[RFC] Introduce "git stage" (along with some heresy)

Carl Worth <cworth@xxxxxxxxxx> · Fri, 01 Dec 2006 09:36:00 -0800

[This message, (yes,another long one from me), proposes 3 changes. The
first should be uncontroversial I think, while the second and third
are clear heresy, (and the second would require some amount of
re-training or re-configuration by existing git user). Pick and choose
as you see fit. I don't think they actually depend on each other,
though I'll present them here as parts of a whole.]

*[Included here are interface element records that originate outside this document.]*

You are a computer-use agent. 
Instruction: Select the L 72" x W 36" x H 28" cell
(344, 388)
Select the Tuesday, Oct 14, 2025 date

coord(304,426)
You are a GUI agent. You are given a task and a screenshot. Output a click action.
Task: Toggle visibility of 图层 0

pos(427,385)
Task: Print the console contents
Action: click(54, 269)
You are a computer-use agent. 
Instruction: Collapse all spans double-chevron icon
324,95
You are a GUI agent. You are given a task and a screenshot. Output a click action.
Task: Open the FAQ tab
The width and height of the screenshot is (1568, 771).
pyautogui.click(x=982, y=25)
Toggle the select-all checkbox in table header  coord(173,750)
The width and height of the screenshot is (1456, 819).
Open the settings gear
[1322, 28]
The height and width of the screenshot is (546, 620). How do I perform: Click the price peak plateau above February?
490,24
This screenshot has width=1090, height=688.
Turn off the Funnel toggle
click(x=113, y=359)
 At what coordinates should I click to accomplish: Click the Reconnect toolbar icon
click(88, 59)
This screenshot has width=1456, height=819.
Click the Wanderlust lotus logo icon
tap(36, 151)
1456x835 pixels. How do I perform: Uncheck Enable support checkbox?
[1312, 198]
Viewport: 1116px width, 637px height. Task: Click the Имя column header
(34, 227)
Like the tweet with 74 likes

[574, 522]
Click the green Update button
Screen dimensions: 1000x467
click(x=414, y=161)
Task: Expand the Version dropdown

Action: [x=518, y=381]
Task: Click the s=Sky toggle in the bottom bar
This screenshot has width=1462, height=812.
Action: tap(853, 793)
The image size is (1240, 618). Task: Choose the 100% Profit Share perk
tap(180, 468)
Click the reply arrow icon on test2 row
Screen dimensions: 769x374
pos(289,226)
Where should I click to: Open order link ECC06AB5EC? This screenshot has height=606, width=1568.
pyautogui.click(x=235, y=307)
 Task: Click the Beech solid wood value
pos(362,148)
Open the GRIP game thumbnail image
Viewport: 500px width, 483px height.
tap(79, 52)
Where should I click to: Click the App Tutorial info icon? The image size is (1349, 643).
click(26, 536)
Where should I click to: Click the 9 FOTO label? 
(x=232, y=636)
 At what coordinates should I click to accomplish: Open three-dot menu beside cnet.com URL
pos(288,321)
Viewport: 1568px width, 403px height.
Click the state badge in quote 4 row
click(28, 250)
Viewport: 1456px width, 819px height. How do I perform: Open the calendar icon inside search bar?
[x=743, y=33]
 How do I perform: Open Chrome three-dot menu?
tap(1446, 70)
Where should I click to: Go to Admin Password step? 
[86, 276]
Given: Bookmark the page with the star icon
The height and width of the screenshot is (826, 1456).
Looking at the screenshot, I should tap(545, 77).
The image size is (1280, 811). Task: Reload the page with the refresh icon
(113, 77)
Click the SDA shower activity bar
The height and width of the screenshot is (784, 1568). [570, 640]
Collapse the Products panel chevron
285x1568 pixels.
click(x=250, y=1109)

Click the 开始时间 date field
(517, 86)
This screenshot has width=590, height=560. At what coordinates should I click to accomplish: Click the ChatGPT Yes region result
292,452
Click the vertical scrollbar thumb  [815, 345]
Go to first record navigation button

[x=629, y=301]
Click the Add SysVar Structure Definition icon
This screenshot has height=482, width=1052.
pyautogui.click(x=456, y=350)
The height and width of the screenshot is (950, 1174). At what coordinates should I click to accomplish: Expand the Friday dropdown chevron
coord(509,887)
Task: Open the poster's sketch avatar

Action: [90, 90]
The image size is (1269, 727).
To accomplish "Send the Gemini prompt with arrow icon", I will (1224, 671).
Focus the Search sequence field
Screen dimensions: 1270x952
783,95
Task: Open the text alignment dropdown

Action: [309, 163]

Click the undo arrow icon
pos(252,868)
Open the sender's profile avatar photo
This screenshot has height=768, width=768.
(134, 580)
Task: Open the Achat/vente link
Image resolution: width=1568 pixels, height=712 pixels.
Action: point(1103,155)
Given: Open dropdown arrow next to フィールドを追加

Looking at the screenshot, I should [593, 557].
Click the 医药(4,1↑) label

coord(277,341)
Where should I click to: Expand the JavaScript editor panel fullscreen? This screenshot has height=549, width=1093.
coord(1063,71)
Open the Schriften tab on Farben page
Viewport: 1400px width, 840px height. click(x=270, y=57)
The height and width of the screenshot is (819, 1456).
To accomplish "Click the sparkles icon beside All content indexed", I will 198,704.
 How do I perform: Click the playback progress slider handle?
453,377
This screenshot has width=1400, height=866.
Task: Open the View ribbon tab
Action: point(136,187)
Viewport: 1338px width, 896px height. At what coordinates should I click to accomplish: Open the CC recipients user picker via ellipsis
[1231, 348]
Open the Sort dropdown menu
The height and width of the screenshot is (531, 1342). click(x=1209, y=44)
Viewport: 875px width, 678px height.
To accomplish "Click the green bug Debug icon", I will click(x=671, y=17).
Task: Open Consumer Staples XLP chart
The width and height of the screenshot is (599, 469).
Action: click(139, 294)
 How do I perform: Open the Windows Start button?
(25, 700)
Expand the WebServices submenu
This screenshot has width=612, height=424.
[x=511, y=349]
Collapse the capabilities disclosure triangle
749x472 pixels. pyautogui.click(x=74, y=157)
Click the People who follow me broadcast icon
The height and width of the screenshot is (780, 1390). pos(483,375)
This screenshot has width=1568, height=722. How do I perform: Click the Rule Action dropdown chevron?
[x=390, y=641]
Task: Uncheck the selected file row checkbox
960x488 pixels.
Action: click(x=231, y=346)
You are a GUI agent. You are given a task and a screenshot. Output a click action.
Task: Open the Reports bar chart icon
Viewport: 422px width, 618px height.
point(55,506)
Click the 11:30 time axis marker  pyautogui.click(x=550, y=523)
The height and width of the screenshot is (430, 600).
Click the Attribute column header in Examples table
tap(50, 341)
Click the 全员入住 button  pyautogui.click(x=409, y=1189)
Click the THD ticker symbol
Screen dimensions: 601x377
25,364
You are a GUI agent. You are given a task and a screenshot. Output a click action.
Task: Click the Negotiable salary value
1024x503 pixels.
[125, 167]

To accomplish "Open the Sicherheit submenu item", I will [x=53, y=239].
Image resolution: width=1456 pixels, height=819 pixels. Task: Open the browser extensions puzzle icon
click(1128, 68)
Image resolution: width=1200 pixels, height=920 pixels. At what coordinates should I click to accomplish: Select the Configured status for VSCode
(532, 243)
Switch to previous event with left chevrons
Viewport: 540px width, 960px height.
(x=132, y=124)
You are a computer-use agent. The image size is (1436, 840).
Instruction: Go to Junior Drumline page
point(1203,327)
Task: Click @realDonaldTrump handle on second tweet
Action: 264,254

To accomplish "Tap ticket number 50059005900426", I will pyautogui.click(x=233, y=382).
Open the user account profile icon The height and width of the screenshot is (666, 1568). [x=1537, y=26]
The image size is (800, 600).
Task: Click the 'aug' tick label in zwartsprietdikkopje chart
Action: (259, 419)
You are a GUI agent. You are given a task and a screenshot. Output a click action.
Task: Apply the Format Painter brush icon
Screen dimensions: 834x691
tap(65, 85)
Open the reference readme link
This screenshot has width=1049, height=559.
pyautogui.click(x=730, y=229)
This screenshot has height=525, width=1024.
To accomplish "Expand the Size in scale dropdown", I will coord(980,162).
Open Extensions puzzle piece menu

Change #1: Add "git stage" command, use "--staged" instead of "--index"
=======================================================================
If we're going to start describing the index as a "staging area" let's
make the command set reflect that as well. I propose a new "git stage"
command that is intended for human use when wanting to do a staged
commit.

Then, a few other commands that currently have --index or --cached
arguments could switch to --staged as well.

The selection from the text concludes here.